◆ **Information given**
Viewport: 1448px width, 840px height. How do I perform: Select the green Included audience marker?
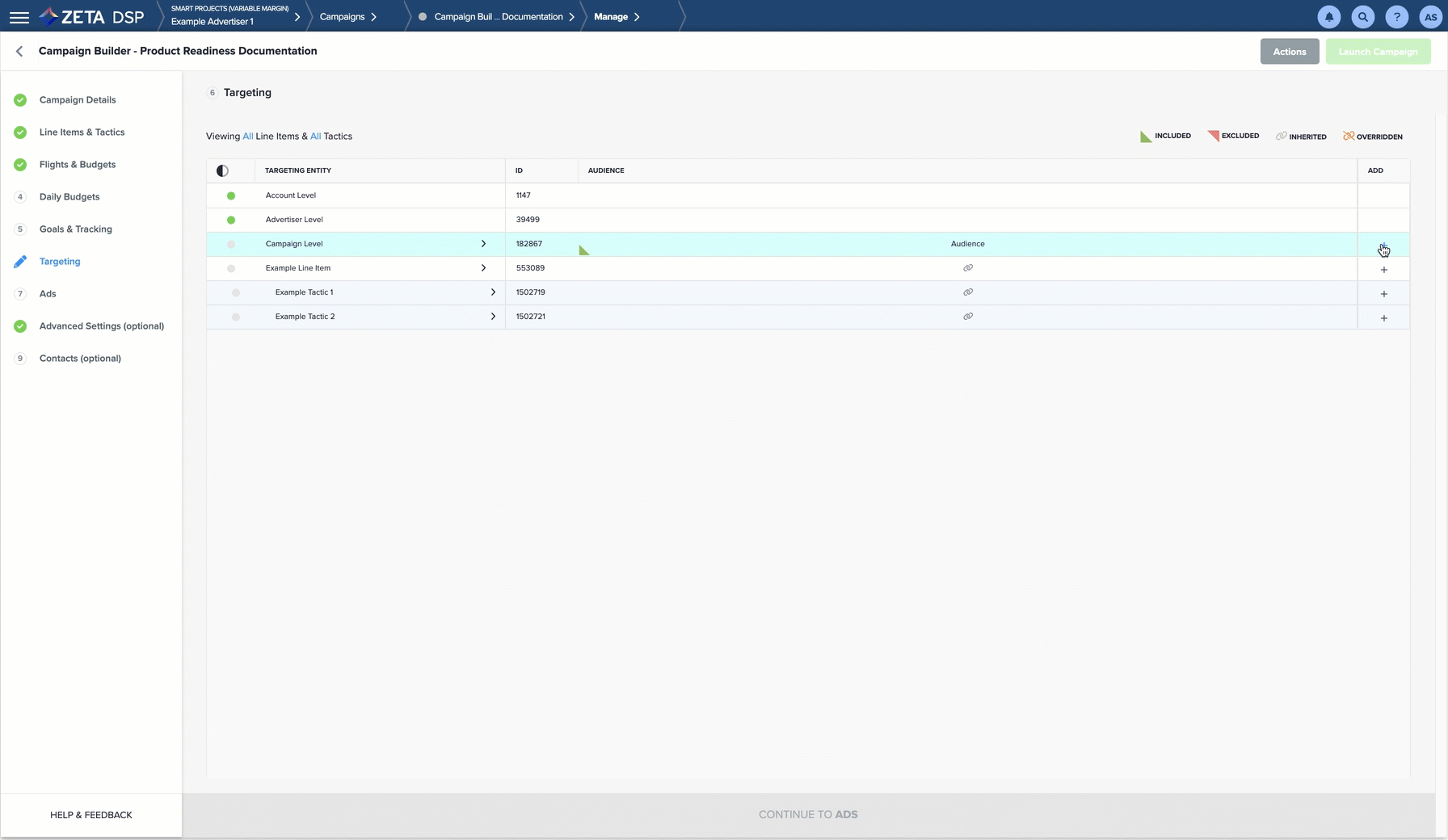click(x=583, y=251)
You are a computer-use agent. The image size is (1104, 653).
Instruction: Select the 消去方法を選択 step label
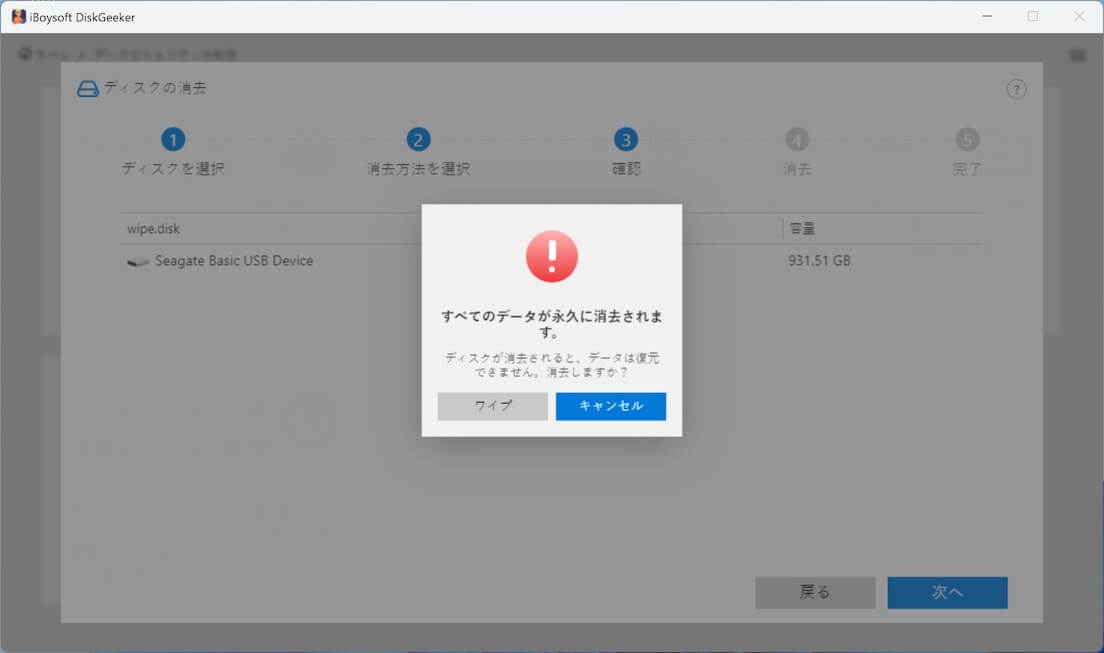pyautogui.click(x=418, y=169)
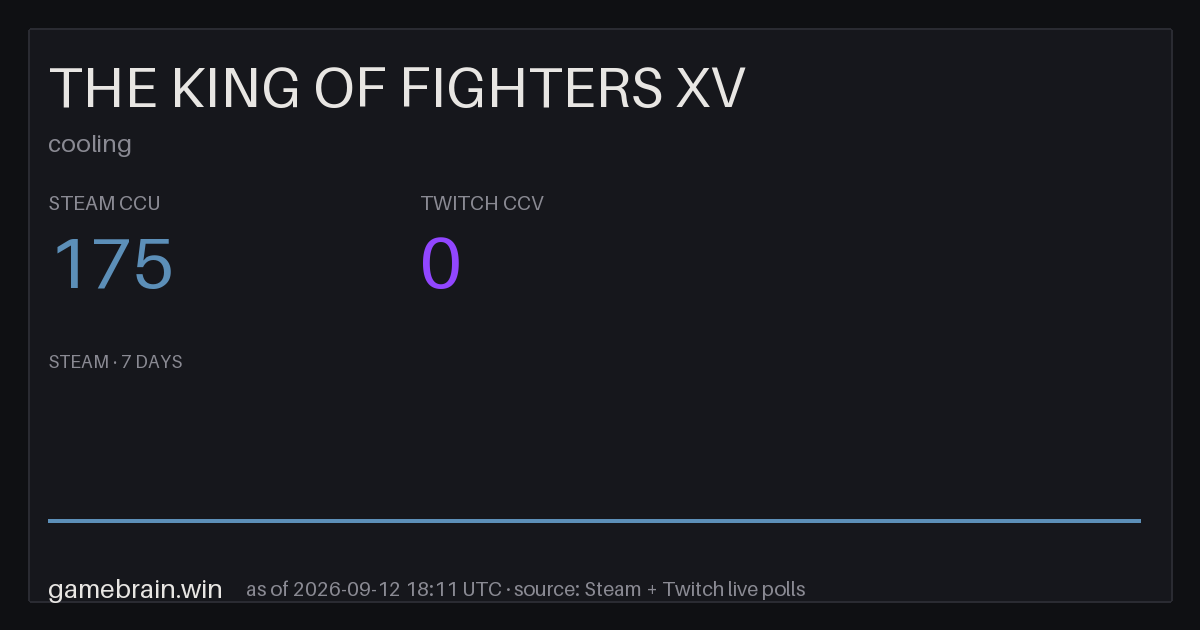Click the blue 7-day Steam trend line
1200x630 pixels.
pyautogui.click(x=594, y=520)
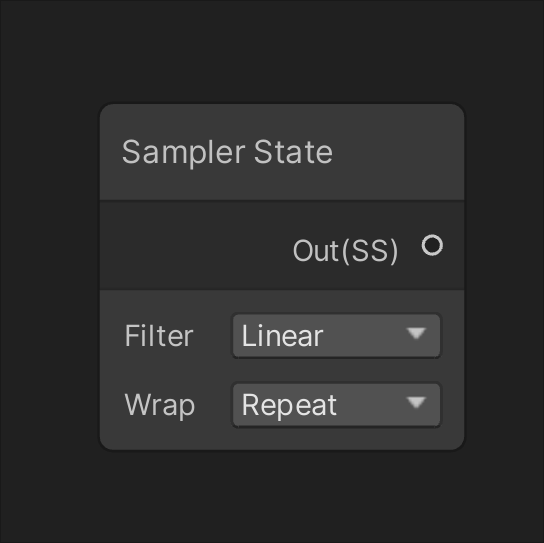544x543 pixels.
Task: Click the Out(SS) port label
Action: point(345,251)
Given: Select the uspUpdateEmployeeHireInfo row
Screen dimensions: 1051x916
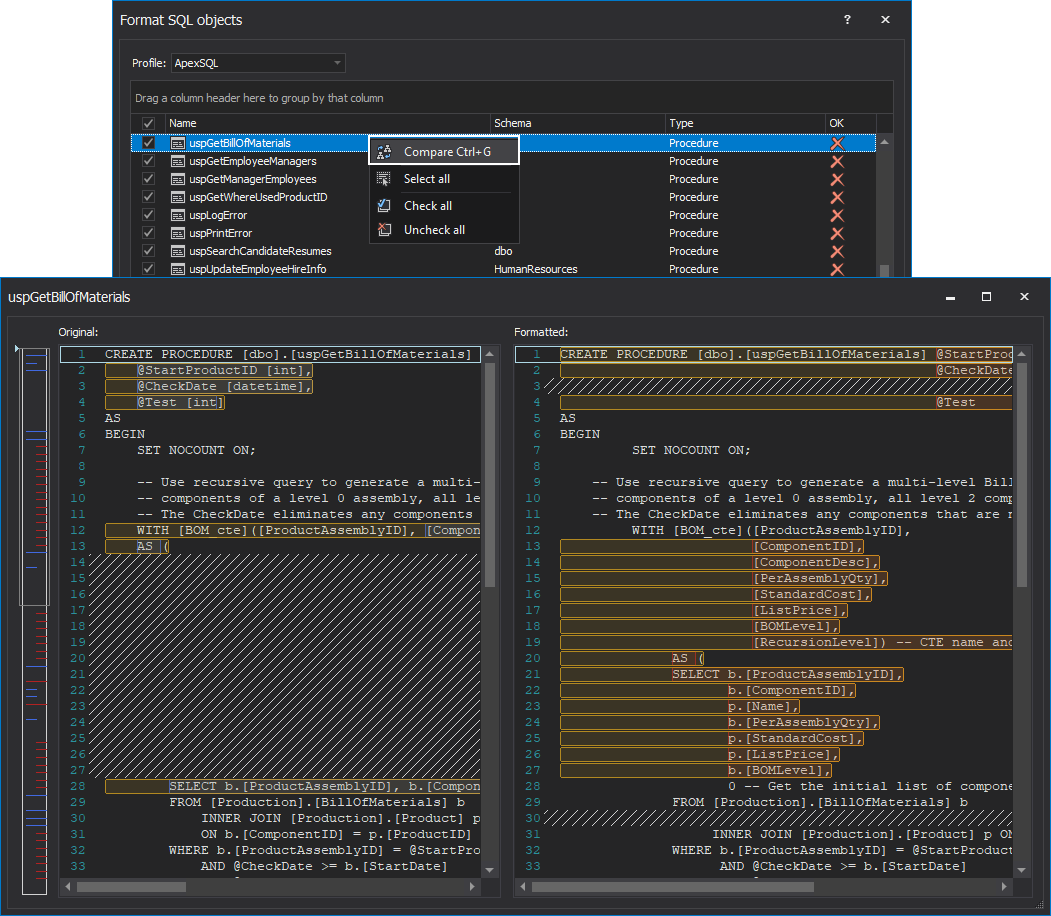Looking at the screenshot, I should pos(258,269).
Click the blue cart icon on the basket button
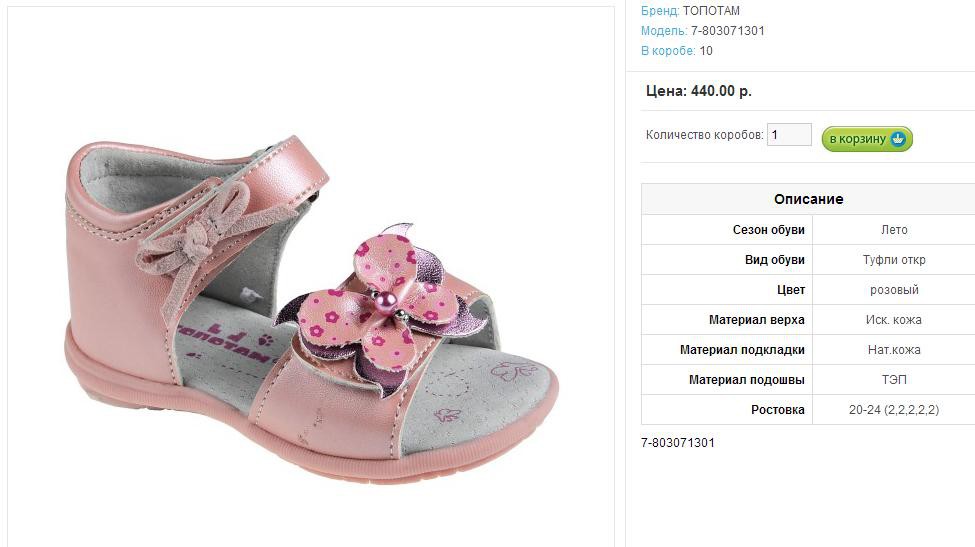The height and width of the screenshot is (547, 975). [x=898, y=139]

◆ **Task instructions**
Once the pictures are set aside, write out each record exactly.

◆ **Expected answer**
Viewport: 1448px width, 840px height. How do I perform: Select the green Included audience marker?
click(x=583, y=251)
You are a computer-use agent. The image size is (1104, 653).
Instruction: Select the 消去方法を選択 step label
pyautogui.click(x=418, y=169)
Click the blue 7-day Steam trend line
1200x630 pixels.
pyautogui.click(x=594, y=520)
544x543 pixels.
Task: Click the Out(SS) port label
Action: point(345,251)
Given: Select the uspUpdateEmployeeHireInfo row
Screen dimensions: 1051x916
Looking at the screenshot, I should pos(258,269).
Click the blue cart icon on the basket button
The height and width of the screenshot is (547, 975). [x=898, y=139]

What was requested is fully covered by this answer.